▶ _Set problem_: Tally the lines in the material below that contain the string "what", with case counting. Give only the number.

▶ _Stored dataset items_:
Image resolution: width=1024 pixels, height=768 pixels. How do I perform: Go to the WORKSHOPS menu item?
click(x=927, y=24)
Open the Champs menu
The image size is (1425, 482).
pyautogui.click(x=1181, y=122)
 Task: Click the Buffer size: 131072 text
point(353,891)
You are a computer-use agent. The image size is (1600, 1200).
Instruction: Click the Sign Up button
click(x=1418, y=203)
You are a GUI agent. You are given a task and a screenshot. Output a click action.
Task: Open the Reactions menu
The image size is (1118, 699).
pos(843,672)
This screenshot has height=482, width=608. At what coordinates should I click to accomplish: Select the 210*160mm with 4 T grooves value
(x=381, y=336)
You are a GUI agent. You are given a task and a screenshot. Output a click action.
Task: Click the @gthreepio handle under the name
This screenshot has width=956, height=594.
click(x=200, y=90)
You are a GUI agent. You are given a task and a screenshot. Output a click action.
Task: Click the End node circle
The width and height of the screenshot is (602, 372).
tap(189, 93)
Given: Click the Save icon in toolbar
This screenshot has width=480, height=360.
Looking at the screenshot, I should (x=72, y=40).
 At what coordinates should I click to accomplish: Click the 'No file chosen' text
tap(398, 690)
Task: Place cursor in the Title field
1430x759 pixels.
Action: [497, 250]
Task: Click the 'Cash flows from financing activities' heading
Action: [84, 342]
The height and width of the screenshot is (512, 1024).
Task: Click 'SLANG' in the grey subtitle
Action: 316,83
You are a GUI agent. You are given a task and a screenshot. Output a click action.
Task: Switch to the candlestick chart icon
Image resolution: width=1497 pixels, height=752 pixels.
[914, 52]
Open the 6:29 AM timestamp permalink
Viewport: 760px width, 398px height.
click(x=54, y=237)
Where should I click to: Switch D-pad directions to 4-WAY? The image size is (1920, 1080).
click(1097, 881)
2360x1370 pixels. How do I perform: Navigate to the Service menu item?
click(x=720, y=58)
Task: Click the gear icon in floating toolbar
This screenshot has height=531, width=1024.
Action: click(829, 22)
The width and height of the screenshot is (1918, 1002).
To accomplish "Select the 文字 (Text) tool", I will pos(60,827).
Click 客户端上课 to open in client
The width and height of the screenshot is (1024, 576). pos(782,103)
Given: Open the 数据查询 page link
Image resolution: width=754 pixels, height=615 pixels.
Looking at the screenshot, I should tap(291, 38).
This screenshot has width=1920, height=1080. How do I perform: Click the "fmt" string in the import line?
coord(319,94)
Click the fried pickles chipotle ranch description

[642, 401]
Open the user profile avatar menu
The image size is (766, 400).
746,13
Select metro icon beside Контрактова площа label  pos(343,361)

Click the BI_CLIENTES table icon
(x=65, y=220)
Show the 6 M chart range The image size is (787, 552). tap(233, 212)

▶ _Solution for this exercise_: 2